Antes disso, cabe ressaltar que sou nascido e criado em Santa Catarina, numa região de colonização predominantemente alemã, seguida pela italiana. Sempre fui o único garoto negro da sala. Sendo assim, durante a infância, era considerado feio. O cara que poderia ser legal, talvez até amigo, mas não necessariamente pra se levar em casa pra fazer tarefas escolares.
Se algo sumia, 'foi o neguinho'. Brincar de pega-pega? O neguinho pega. Jogar bola? Aí sim 'o neguinho vem pro meu time'. Mas quando rolava briga com colegas de turma o coro era: 'seu preto', 'seu nego', 'seu neguinho'.
Na adolescência fui revistado algumas vezes na rua pela polícia, seguido por seguranças de shoppings e lojas e, aos 18 anos, cheguei a ser parado, a pé, numa blitz para carros.
Do início da fase adulta até hoje, me relacionei por muitas vezes com pessoas brancas, mas em inúmeras sentia que meu corpo passava mensagens que não conduziam exatamente com quem eu mesmo julgava ser. Situações como de alguém encostar em mim e exclamar 'nossa, como o negro é quente!', até comentários diretos no início da paquera, do tipo: 'nossa, você deve ter um pauzão, né!?'.
Houve caso de me relacionar com alguém e, num dado momento, ficar claro que todos os amigos dele conheciam com detalhes o meu corpo e meu desempenho sexual. Neste caso, especificamente, cheguei a conclusão de que não se tratava de uma relação de amor, mas de desejo simplesmente, da parte dele, claro.
O resultado de me sentir por inúmeras vezes um fetiche, o ideal de um amante negro, é que hoje tenho certa dificuldade para me relacionar com homens brancos.
Profissionalmente já ouvi coisas absurdas, como um patrão que, supostamente gostava de mim, me dizer que eu era especial por ser o único preto limpo que ele conhecia.
Inúmeras vezes me vi testado no trabalho, precisando comprovar competências que colegas brancos não precisavam, ou simplesmente não tinham.

Já me delegaram tarefas que nada tinham a ver com a minha função/formação, enquanto nenhum colega branco havia recebido tal incumbência em momento algum.

Eu, preto, jornalista, 35 anos

"Minha concepção sobre o corpo negro, nos dias atuais, é que ainda há muito preconceito e muito estereótipo. Onde o corpo negro se torna objeto, em servir para sexo ou para trabalho que requer força.

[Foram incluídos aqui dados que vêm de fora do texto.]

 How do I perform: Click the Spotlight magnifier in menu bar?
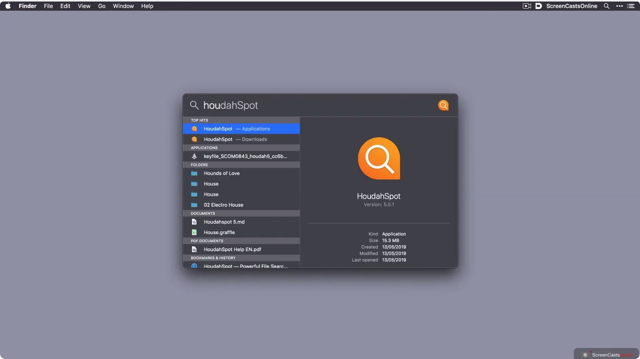point(606,6)
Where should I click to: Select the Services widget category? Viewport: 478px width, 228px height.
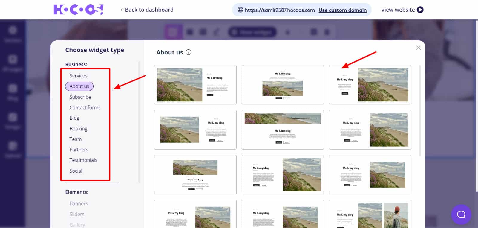pyautogui.click(x=78, y=76)
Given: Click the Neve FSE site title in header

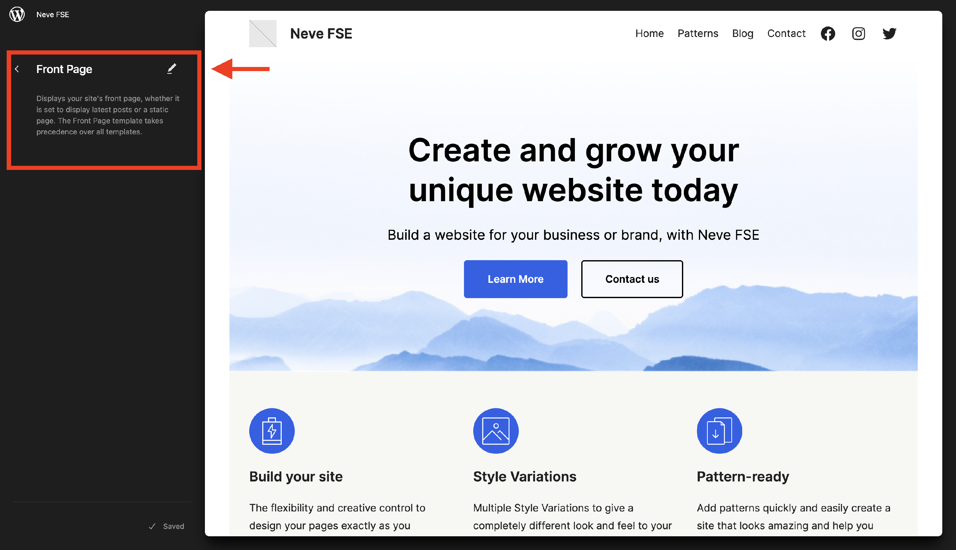Looking at the screenshot, I should 321,34.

Já passei por preconceito, e de gente da própria cor, porém com uma condição financeira melhor do que a minha. O louco é que foi um preconceito racial, se fosse um preconceito de condição econômica não diria nada, mas preconceito racial. Mas o preconceito por conta da cor do meu corpo é maior. Já fui enquadrado pela polícia. Já passei na rua e as pessoas tomaram susto ou esconderam o celular.

Eu, hoje em dia, trabalho como Garoto de Programa, muitos clientes me procuram pelo tamanho do meu pau, pelo corpo e pela beleza - que dizem que tenho. Mas, de uma forma geral eu me sinto objeto de prazer, pelo simples fato de ser só aquilo. Só ser sexo. Não existe o querer saber como você está. Existe o querer em saber como a sua libido está. E o negro e a negra passam muito por isso. A negra é lembrada pelo bundão, pelo peitão... o negro pelo pauzão. E isso eu gostaria que mudasse. ' Ah! Mas você não gosta de que te achem gostoso?' Claro que eu gosto. Todo mundo gosta. Melhora a auto-estima. Porém tem o seu limite.

Muitas pessoas se aproximam não interessados em ser meu amigo ou minha amiga. Vêm interessados em sexo. E eu identifico. E mesmo nestas situações, eu tento não abaixar minha cabeça, porque neste meio - do trabalho com sexo - que é uma das profissões mais antigas que existem, há preconceito. Então, porra!, eu sou preto que sofre preconceito e garoto de programa que é uma profissão também que sofre preconceito - não é vista como trabalho, me consideram vagabundo por considerar um trabalho fácil -...é complicado." 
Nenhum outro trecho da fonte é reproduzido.